Marne crayeuse
 
(GIF) (GIF) La Marne crayeuse se situe dans la région naturelle dite de la « Champagne sèche ». Elle tire son nom de la craie qui favorise les infiltrations aux dépens des écoulements de surface.

Connaissances hydrauliques

Les rivières sont principalement générées par les écoulements de nappes. La nappe de la craie a une forte influence sur les crues de printemps (avril/mai) car elle est haute. Elle favorise, alors, la propagation des crues.

Les inondations en Marne moyenne peuvent avoir trois causes : des bouchons hydrauliques sur les affluents (1910), des débordements directs de la Marne et de petits affluents, et la remontée de la nappe.
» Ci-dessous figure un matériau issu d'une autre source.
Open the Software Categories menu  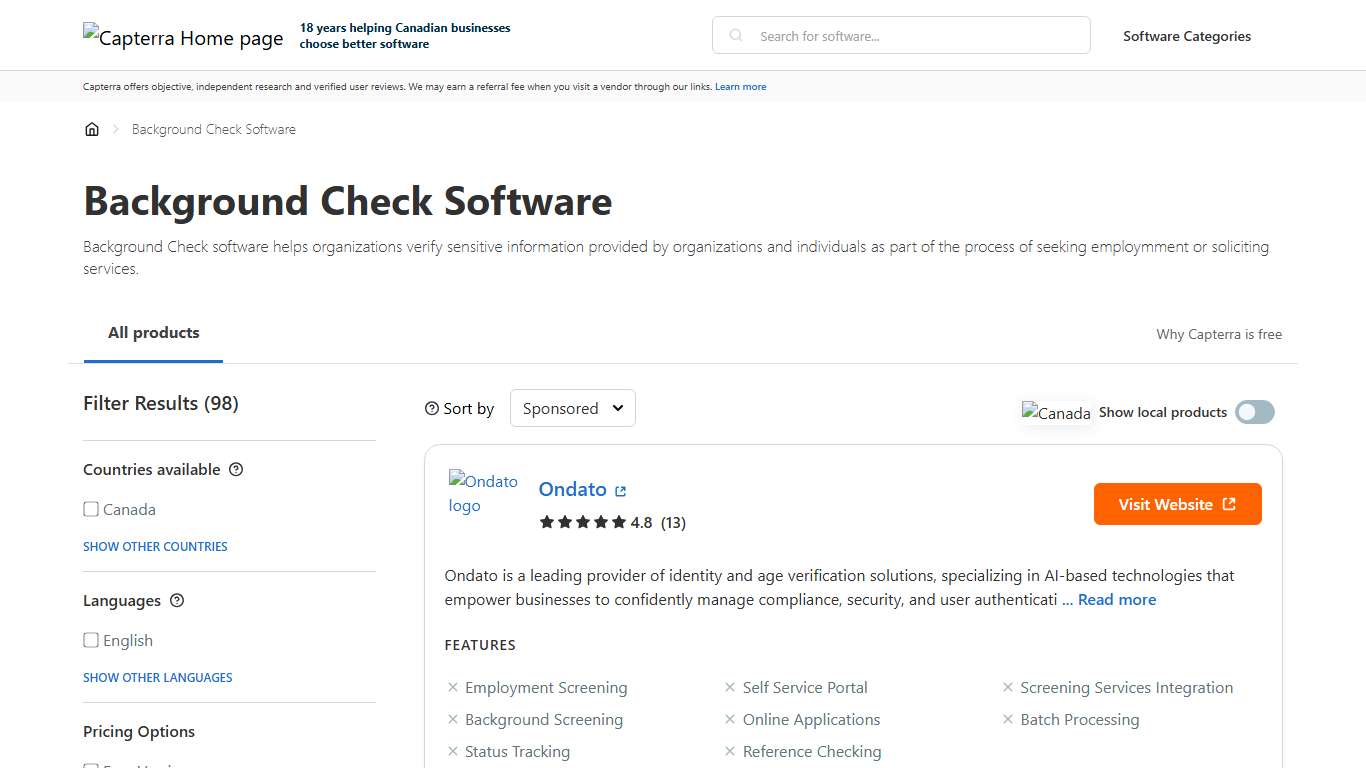(1187, 36)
L’origine des crues par débordement peut être trouvée dans la coïncidence de facteurs défavorables :

  • la concomitance des crues de la Marne et de la Saulx ;
  • le barrage du Der est déjà plein ;
  • de fortes précipitations.

Les infrastructures parallèles à la Marne en fond de vallée (canal et voie ferrée) ont enserré le lit d’expansion des crues. Elles limitent ainsi la capacité de stockage du lit majeur.
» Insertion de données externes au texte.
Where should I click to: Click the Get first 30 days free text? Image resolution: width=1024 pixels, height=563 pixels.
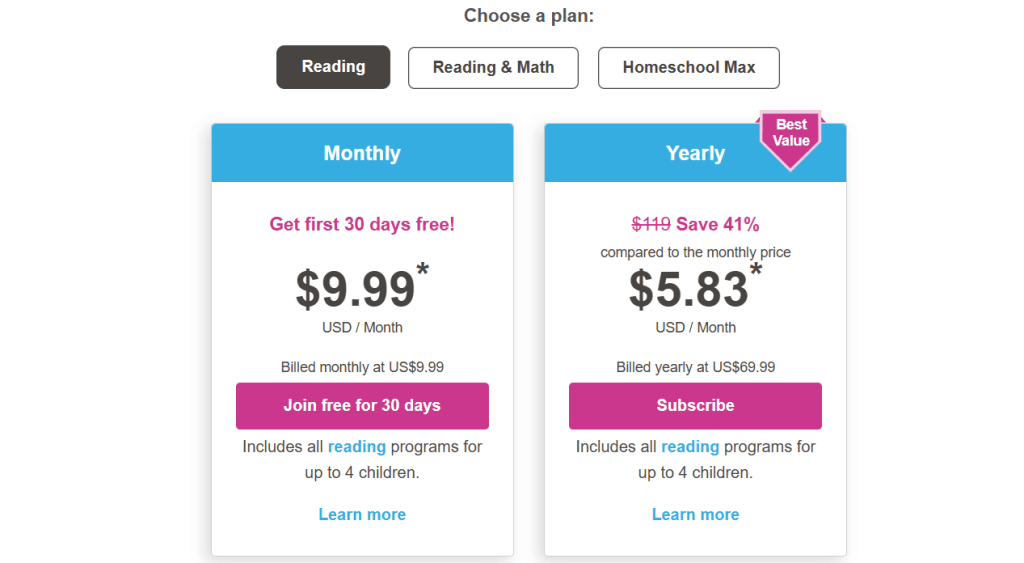point(362,224)
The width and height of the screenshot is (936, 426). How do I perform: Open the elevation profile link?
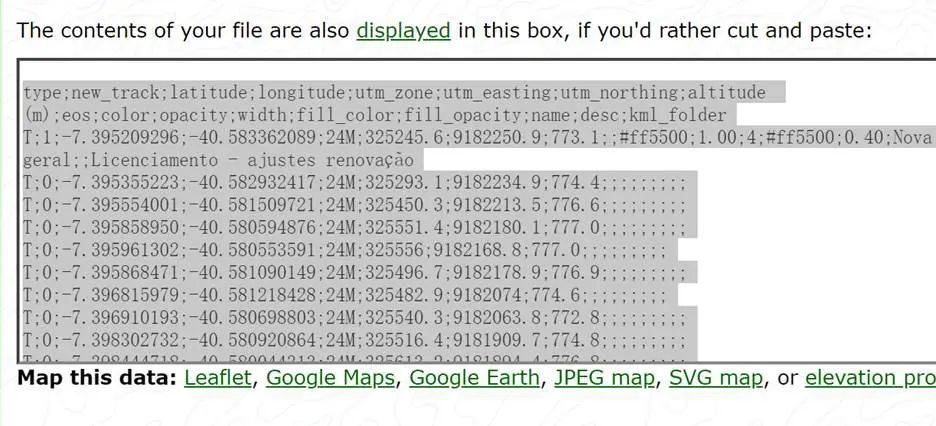[869, 378]
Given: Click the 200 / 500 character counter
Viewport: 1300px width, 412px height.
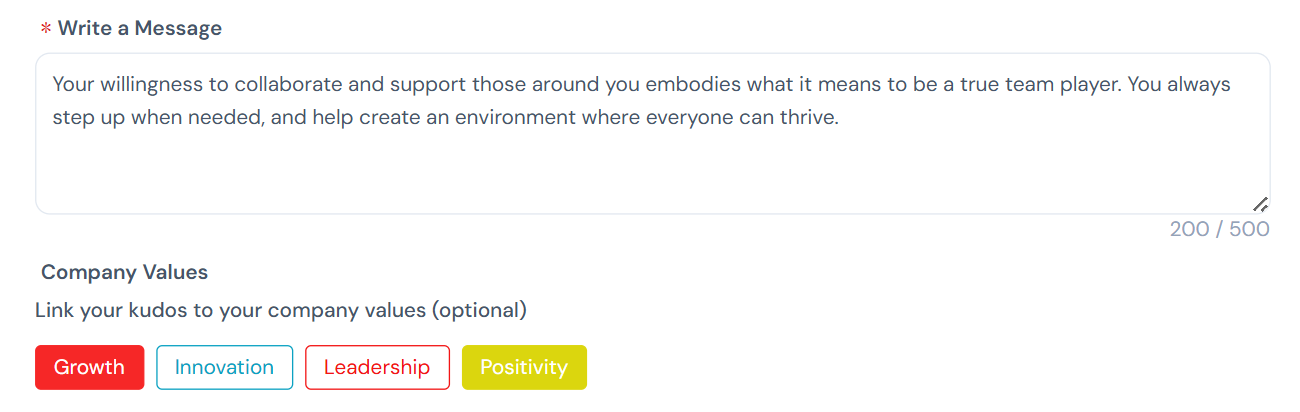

La capacité de stockage du lit d’expansion de la Marne entre Vitry et Epernay a été estimée à 230 millions de m3 (à comparer avec les 350 millions de m3 du lac du Der).
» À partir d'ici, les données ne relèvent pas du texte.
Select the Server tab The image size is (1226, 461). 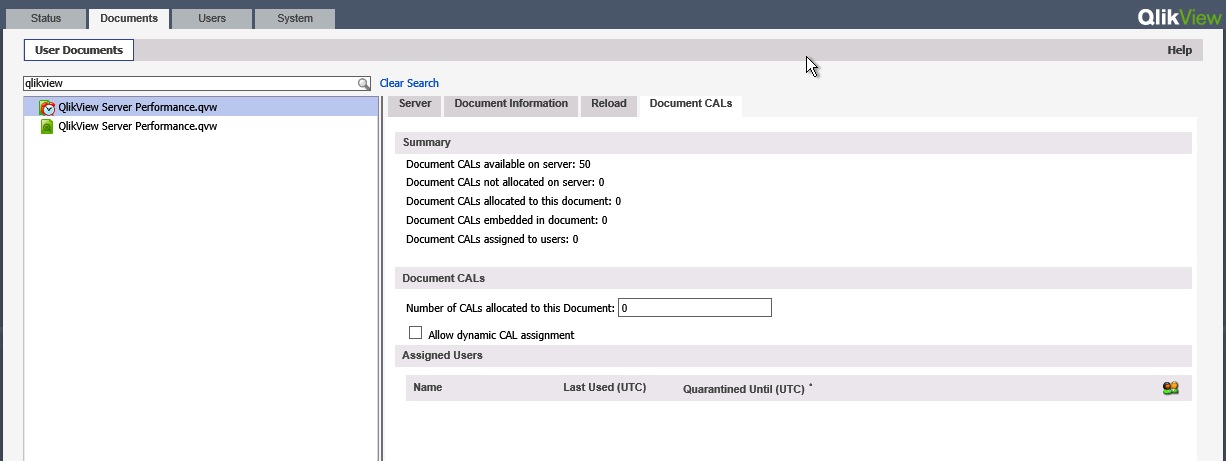414,104
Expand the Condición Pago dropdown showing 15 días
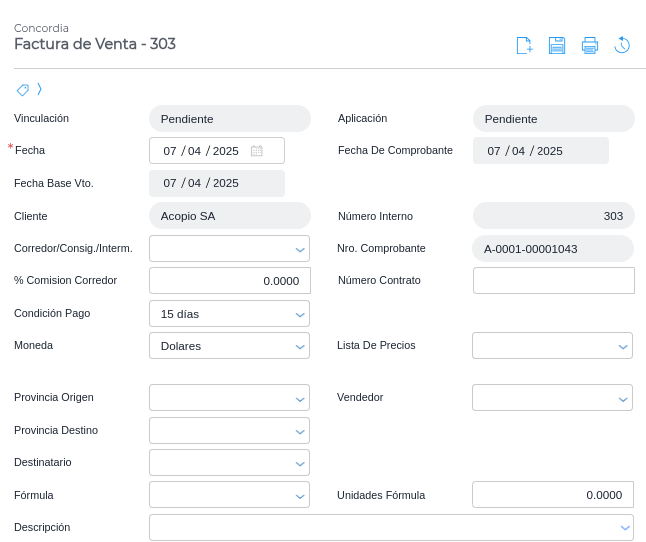The image size is (646, 542). (229, 314)
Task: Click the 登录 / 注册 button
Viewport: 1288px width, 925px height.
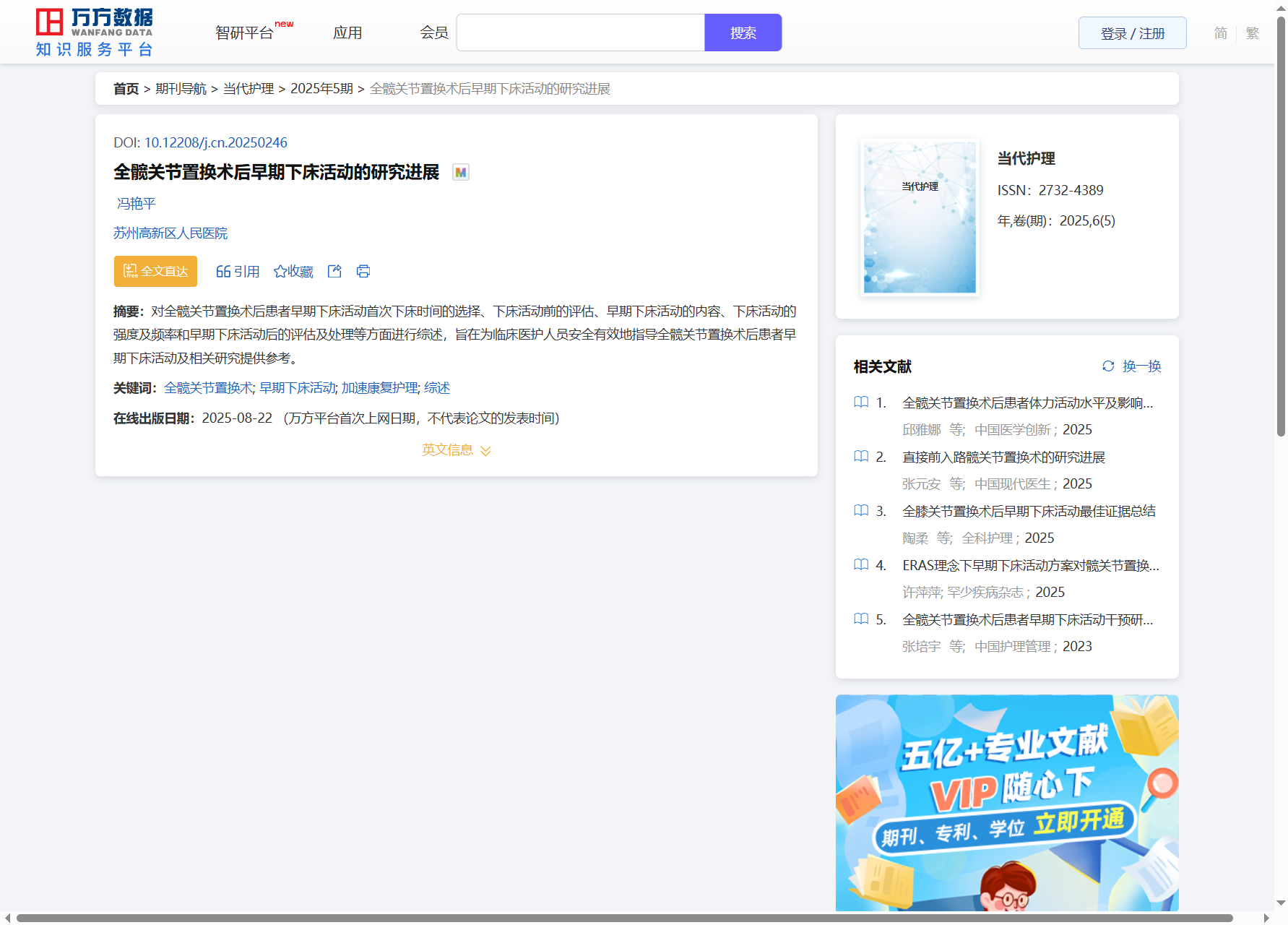Action: click(x=1132, y=33)
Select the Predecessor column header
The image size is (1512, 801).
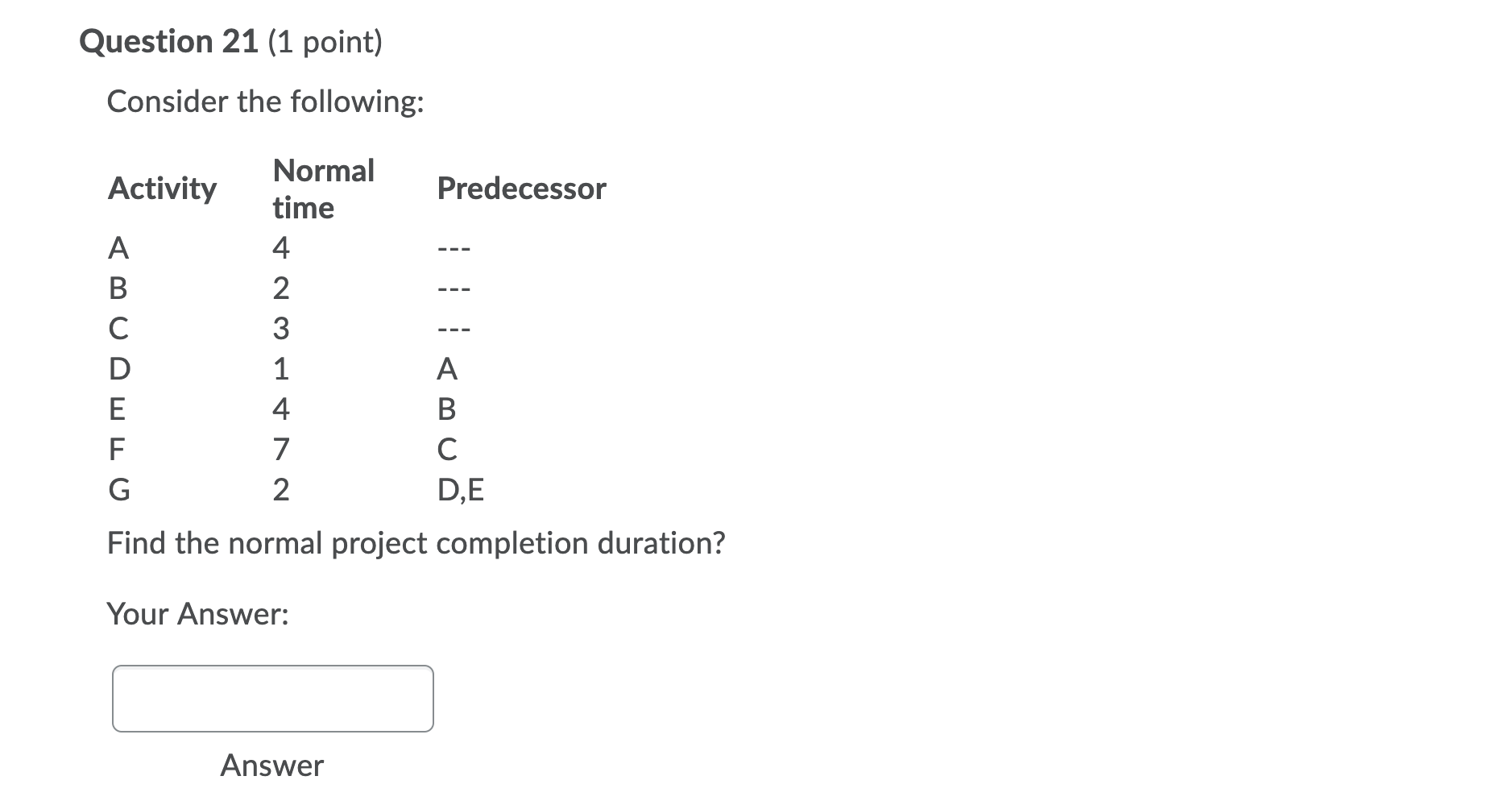click(x=520, y=189)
Le rôle joué en crue par la nappe alluviale, dans le contexte géologique particulier de la Champagne crayeuse, n’a pas été clairement élucidé.

Les zones inondées et inondables

La Marne moyenne est la zone d’expansion des crues la plus importante du bassin de la Marne (environ 15 000 ha). L’hydrologie des crues reste influencée par le lac du Der.

Sur la Marne, en amont de la Chaussée, une vaste plaine d’expansion des crues est présente sur 2 km de large.

La zone d’extension des crues ordinaires, aujourd’hui largement cultivée, est limitée en rive gauche par la voie SNCF et en rive droite par le canal latéral.

Les contours de crue de 1983 et 1910 révèlent ainsi une quasi-superposition entre ces remblais, à deux exceptions près ;  le quartier St-Martin à Châlons, maintenant largement remblayé ;  la zone de Juvigny submergée en 1910 par rupture de la digue du canal latéral (en Marne vignoble).

Le large fond de vallée constitué par le lit majeur est pratiquement toujours inondé.

Au regard de la vallée principale de la Marne, la superficie inondable par les affluents est très faible. Toutefois, les crues d’avril 1983 ont entraîné des débordements dans la partie aval de la Blaise.